* SHORT EXERCISE
Print all of the records below unchanged, line for line.
-- Start INPUT ROWS --
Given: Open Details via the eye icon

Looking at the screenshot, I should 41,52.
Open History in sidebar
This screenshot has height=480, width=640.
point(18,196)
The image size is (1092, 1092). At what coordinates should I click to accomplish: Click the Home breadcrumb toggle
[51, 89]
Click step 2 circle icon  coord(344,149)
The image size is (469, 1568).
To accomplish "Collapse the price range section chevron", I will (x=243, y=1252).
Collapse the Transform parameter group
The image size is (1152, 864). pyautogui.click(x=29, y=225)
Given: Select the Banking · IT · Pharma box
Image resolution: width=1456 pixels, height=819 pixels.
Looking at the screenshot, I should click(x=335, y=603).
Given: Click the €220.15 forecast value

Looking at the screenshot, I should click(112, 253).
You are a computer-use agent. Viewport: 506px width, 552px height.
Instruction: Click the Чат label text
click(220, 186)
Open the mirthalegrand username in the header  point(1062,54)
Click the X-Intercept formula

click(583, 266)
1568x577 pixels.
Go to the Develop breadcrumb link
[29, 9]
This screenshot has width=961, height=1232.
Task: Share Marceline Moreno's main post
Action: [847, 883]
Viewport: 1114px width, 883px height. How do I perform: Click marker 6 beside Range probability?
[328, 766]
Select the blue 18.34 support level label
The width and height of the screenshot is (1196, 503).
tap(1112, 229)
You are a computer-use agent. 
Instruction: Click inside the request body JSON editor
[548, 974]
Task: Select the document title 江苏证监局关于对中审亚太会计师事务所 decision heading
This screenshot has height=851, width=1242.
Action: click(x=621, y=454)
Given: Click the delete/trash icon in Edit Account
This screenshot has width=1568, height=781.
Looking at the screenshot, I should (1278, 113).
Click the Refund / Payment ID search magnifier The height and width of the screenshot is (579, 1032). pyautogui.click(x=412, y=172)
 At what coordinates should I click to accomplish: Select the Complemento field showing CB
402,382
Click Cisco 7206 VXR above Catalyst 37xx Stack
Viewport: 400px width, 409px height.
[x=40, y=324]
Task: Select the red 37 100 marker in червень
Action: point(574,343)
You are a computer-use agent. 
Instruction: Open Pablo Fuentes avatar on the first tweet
-- End INPUT ROWS --
* SOLUTION TO THIS PROBLEM
Given: Open Details via the eye icon

Looking at the screenshot, I should 41,52.
Open History in sidebar
This screenshot has height=480, width=640.
point(18,196)
The image size is (1092, 1092). At what coordinates should I click to accomplish: Click the Home breadcrumb toggle
[51, 89]
Click step 2 circle icon  coord(344,149)
The image size is (469, 1568).
To accomplish "Collapse the price range section chevron", I will (x=243, y=1252).
Collapse the Transform parameter group
The image size is (1152, 864). pyautogui.click(x=29, y=225)
Given: Select the Banking · IT · Pharma box
Image resolution: width=1456 pixels, height=819 pixels.
Looking at the screenshot, I should click(x=335, y=603).
Given: Click the €220.15 forecast value

Looking at the screenshot, I should click(112, 253).
You are a computer-use agent. Viewport: 506px width, 552px height.
Instruction: Click the Чат label text
click(220, 186)
Open the mirthalegrand username in the header  point(1062,54)
Click the X-Intercept formula

click(583, 266)
1568x577 pixels.
Go to the Develop breadcrumb link
[29, 9]
This screenshot has width=961, height=1232.
Task: Share Marceline Moreno's main post
Action: [847, 883]
Viewport: 1114px width, 883px height. How do I perform: Click marker 6 beside Range probability?
[328, 766]
Select the blue 18.34 support level label
The width and height of the screenshot is (1196, 503).
tap(1112, 229)
You are a computer-use agent. 
Instruction: Click inside the request body JSON editor
[548, 974]
Task: Select the document title 江苏证监局关于对中审亚太会计师事务所 decision heading
This screenshot has height=851, width=1242.
Action: click(x=621, y=454)
Given: Click the delete/trash icon in Edit Account
This screenshot has width=1568, height=781.
Looking at the screenshot, I should (1278, 113).
Click the Refund / Payment ID search magnifier The height and width of the screenshot is (579, 1032). pyautogui.click(x=412, y=172)
 At what coordinates should I click to accomplish: Select the Complemento field showing CB
402,382
Click Cisco 7206 VXR above Catalyst 37xx Stack
Viewport: 400px width, 409px height.
[x=40, y=324]
Task: Select the red 37 100 marker in червень
Action: point(574,343)
You are a computer-use agent. 
Instruction: Open Pablo Fuentes avatar on the first tweet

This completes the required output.